## BEGIN Given text

Loan against property, or LAP, a popular way of raising money on a short notice for entrepreneurs, businessmen and individuals, seems to be running into rough weather.

A recent report from India Ratings says there have been rising delinquencies - as much as 30 per cent in the case of some lenders - due to stagnancy in prices and dilution of risk mitigation practices.

For instance, there is an increasing trend of accepting non-residential properties and unoccupied residential property. While selling, these might fetch lower value.

LAP is typically availed of by self-employed businessmen, professionals and entrepreneurs for business purposes. With the backing of a property, both banks and non-banking financial companies (NBFCs) are comfortable with it.

However, borrowers seeking loans through this route should remember only a portion - 60 to 65 per cent - of the property value will be granted to them.

In the case of a property on which a borrower is already paying a housing loan, the bank or NBFC will consider the rise in value and lend the same percentage. For example: If the property price has risen from Rs 50 lakh to Rs 65 lakh, a borrower can get loan of Rs 9–10 lakh. In a joint property, lenders might insist all joint owners be co-borrowers.

According to Manavjeet Singh, chief executive officer and founder of Rubique, an online marketplace for financial products, borrowers also need to be blamed for the stress because they are going for balance transfers aggressively to get higher loan amounts.

“There are a lot of balance transfers, as borrowers look for cheaper rates and higher loan amounts. They are able to get these due to the high competition. The stress, then, begins to show when property prices remain stagnant or come down,’’ he says.

## END Given text
## BEGIN Dataset extract

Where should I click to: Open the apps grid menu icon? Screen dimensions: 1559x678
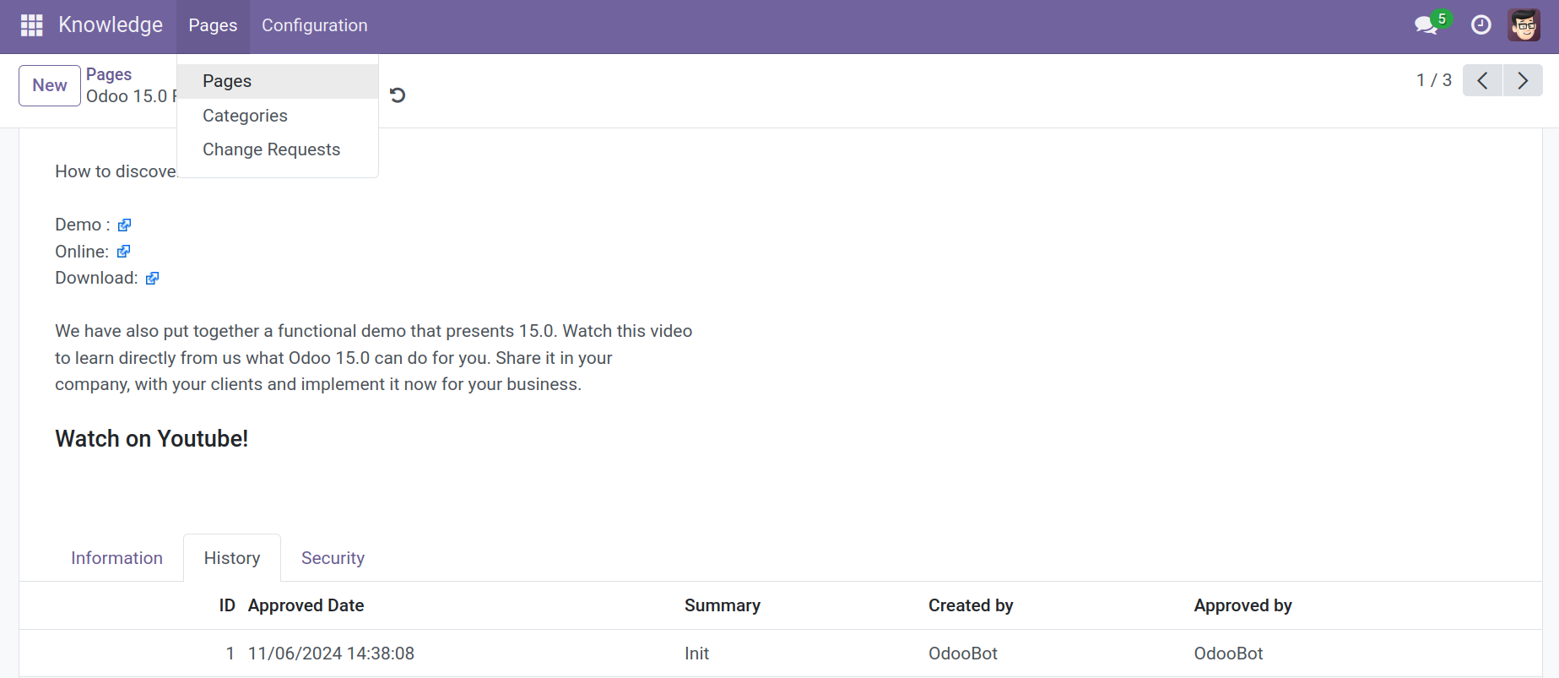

## END Dataset extract
## BEGIN Dataset extract

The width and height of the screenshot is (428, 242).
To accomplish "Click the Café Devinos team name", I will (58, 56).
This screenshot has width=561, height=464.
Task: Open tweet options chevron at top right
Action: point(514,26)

## END Dataset extract

## Required tasks
• 1. Translate this sentence from the loan-against-property article into Spanish: "LAP is typically availed of by self-employed businessmen, professionals and entrepreneurs for business purposes."
• 2. Rewrite the stretch of the loan-against-property article from "Loan against property, or" through "into rough weather.", substituting "difficulties" for "rough weather".
• 3. Answer these questions using the loan-against-property article.
(a) What portion of the property value is granted to borrowers?
(b) Which organization's report mentions rising delinquencies?
(c) What kind of business is Rubique?

## Correct answers
• 1. El LAP suele ser utilizado por empresarios autónomos, profesionales y emprendedores con fines comerciales.

• 2.
Loan against property, or LAP, a popular way of raising money on a short notice for entrepreneurs, businessmen and individuals, seems to be running into difficulties.

• 3.
(a) 60 to 65 per cent
(b) India Ratings
(c) An online marketplace for financial products